Internacional

¿Quién es Abdelfatah Al Sisi, el “dictador favorito” de Trump que se reunió con Pedro Sánchez en Egipto?

El todopoderoso mariscal lideró el golpe de Estado contra Morsi en 2013 e hizo descarrilar la transición democrática en el país africano

Imagen de archivo de Abdelfatah Al Sisi junto a un niño durante la inauguración del nuevo canal de Suez
Imagen de archivo de Abdelfatah Al Sisi junto a un niño durante la inauguración del nuevo canal de Suez

El viaje del presidente del Gobierno, Pedro Sánchez, a Egipto se ha convertido este miércoles en la primera visita de un jefe del Ejecutivo español a la nación africana desde 2009 cuando el país se encontraba presidido por Hosni Mubarak, el militar que gobernó de manera dictatorial durante tres décadas y que fue derrocado dos años más tarde en las revueltas de la Primavera Árabe.

A su llegada a la capital de Egipto, Sánchez se reunió con el mandatario egipcio, Abdelfatah Al Sisi, el todopoderoso mariscal que maquinó el golpe de Estado contra Mohamed Morsi en 2013 y que hizo descarrilar la transición democrática en Egipto, un país que ha sido gobernado por golpistas durante 70 años.

Al Sisi está acusado de liderar un régimen que atenta contra de los derechos humanos, sobre todo de aquellas personas que parecen ser contrarias al oficialismo, tal y como recoge Amnistía Internacional en uno de sus informes sobre Egipto. Por supuesto, las noticias también son censuradas por el gobierno, que trata de controlar toda la información relacionada a ellos.

Y es que el presidente egipcio, el “dictador favorito” del expresidente de EE UU, Donald Trump, dirige el país africano con puño de hierro y ha consolidado su poder a golpe de represión, dando lugar a que más de un centenar de periodistas y decenas de miles de opositores hayan sido detenidos y perseguidos hasta día de hoy, al igual que defensores de derechos humanos y activistas, sin olvidar las numerosas torturas policiales, los secuestros y las desapariciones forzosas de cientos de ciudadanos.

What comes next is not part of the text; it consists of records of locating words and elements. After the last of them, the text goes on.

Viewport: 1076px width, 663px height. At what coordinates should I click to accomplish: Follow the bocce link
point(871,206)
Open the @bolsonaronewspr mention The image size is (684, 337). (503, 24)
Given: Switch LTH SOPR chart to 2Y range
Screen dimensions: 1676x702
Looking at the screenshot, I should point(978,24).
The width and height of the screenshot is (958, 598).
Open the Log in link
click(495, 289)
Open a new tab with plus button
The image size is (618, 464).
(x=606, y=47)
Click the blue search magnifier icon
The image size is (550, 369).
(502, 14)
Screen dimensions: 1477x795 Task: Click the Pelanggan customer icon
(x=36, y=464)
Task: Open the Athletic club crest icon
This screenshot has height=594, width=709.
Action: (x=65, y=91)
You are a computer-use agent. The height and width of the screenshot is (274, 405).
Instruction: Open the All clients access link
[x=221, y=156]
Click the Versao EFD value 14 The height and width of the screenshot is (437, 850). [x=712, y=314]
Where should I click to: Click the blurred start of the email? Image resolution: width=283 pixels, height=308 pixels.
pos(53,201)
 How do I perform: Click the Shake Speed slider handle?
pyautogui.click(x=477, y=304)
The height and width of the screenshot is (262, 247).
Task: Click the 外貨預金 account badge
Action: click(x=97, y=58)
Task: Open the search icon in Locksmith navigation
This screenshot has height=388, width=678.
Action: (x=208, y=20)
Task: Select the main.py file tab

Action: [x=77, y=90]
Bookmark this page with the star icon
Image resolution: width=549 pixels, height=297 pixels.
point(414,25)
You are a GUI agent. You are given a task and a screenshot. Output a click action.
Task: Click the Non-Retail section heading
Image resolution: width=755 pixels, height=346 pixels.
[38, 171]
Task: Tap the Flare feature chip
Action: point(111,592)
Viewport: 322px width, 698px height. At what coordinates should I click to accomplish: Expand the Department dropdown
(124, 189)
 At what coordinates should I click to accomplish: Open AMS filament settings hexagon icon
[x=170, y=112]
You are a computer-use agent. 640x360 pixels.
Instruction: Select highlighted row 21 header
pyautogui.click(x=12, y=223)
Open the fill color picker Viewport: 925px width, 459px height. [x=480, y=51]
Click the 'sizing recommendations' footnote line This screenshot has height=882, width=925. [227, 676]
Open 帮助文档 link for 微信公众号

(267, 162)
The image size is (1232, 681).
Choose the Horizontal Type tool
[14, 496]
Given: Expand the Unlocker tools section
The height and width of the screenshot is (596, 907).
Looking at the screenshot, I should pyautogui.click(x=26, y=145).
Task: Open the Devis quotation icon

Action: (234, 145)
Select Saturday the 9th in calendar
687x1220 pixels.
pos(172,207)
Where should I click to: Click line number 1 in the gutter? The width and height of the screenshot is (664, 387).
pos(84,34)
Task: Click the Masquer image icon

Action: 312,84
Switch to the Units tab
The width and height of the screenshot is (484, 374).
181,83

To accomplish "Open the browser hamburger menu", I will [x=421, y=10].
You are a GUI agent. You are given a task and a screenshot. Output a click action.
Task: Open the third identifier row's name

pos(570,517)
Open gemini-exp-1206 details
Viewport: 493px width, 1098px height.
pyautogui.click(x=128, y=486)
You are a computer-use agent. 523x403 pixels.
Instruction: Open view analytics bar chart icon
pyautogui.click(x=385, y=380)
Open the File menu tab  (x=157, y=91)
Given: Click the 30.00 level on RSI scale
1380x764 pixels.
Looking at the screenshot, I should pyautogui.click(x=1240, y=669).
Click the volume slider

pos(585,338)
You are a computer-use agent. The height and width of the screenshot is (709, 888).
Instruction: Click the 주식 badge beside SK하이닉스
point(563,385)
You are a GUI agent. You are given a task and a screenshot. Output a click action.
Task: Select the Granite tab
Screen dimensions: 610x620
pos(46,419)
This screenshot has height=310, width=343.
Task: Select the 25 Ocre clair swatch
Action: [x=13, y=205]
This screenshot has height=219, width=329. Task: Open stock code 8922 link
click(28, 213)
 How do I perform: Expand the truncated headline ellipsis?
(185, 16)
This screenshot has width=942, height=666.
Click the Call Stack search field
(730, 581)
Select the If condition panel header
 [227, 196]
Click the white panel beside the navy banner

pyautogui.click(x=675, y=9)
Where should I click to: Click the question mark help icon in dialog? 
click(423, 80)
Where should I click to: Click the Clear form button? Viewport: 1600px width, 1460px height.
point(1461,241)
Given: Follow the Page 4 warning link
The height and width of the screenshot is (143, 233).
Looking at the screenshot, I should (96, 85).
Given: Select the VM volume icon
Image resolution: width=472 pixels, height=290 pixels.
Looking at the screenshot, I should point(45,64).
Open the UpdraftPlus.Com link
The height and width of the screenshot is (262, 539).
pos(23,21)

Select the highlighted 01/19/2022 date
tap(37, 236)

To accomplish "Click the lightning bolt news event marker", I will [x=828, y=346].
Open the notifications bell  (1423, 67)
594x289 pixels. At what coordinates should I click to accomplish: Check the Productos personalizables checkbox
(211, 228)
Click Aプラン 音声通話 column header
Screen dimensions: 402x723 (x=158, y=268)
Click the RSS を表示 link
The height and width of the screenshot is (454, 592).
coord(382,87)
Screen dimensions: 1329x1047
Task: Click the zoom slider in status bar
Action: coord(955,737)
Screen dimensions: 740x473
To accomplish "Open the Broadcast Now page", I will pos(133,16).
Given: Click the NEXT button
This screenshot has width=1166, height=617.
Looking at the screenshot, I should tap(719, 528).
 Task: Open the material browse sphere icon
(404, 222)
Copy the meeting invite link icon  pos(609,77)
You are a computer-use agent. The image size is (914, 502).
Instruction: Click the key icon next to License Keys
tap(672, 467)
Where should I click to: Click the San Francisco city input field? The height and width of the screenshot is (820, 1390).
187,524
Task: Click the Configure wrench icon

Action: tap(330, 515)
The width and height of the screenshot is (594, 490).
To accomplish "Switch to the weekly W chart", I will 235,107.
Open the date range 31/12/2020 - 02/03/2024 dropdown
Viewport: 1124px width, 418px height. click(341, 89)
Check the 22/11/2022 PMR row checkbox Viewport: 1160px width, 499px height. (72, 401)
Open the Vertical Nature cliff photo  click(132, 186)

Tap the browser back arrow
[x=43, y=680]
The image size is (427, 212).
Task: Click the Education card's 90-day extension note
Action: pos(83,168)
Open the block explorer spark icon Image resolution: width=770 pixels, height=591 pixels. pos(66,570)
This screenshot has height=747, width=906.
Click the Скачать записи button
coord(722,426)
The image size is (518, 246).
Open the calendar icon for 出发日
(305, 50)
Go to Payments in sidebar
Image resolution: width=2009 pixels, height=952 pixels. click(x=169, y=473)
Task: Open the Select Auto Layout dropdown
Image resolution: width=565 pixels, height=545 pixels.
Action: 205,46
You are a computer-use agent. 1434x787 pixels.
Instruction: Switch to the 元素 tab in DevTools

También Al Sisi decidió bloquear el acceso a cientos de páginas web, incluso jóvenes usuarias de TikTok fueron enviadas a la cárcel condenadas por indecencia e incitación al libertinaje. Estos hechos evidencian que Egipto es uno de los agujeros negros de la libertad de prensa en el mundo, superando incluso a Venezuela, Turquía o Rusia, y donde cualquier comentario publicado en redes sociales como Facebook y Twitter puede suponer un viaje directo a los calabozos.

Durante el encuentro de Sánchez con Al Sisi, el presidente del Ejecutivo español no ha abordado ni la situación de la libertad de prensa ni a las violaciones sistemáticas de los derechos humanos, unos temas relevantes que sí abordaron otros líderes europeos en visitas previas, como es el caso del presidente francés Emmanuel Macron.

Por otro lado, la mayoría de los medios privados fueron adquiridos por las fuerzas de seguridad y agencias de inteligencia egipcias. El acceso a más de medio millar de medios a través de internet permanece bloqueado desde 2017. El ejército y el cuerpo policial fueron blindados por Al Sisi ante cualquier rendición de cuentas por sus sistemáticas violaciones de los derechos humanos.

“Diez años después de la revolución egipcia, el gobierno de Abdelfatah Al Sisi ha amordazado a los periodistas y medios del país”, declaró Sabrina Bennoui, jefa del departamento para Oriente Medio de Reporteros Sin Fronteras (RSF). “Los periodistas ya no pueden decir lo que piensan y no tienen más remedio que repetir las líneas oficiales o arriesgarse a ser encarcelados por amenazar la estabilidad del estado”, agregó.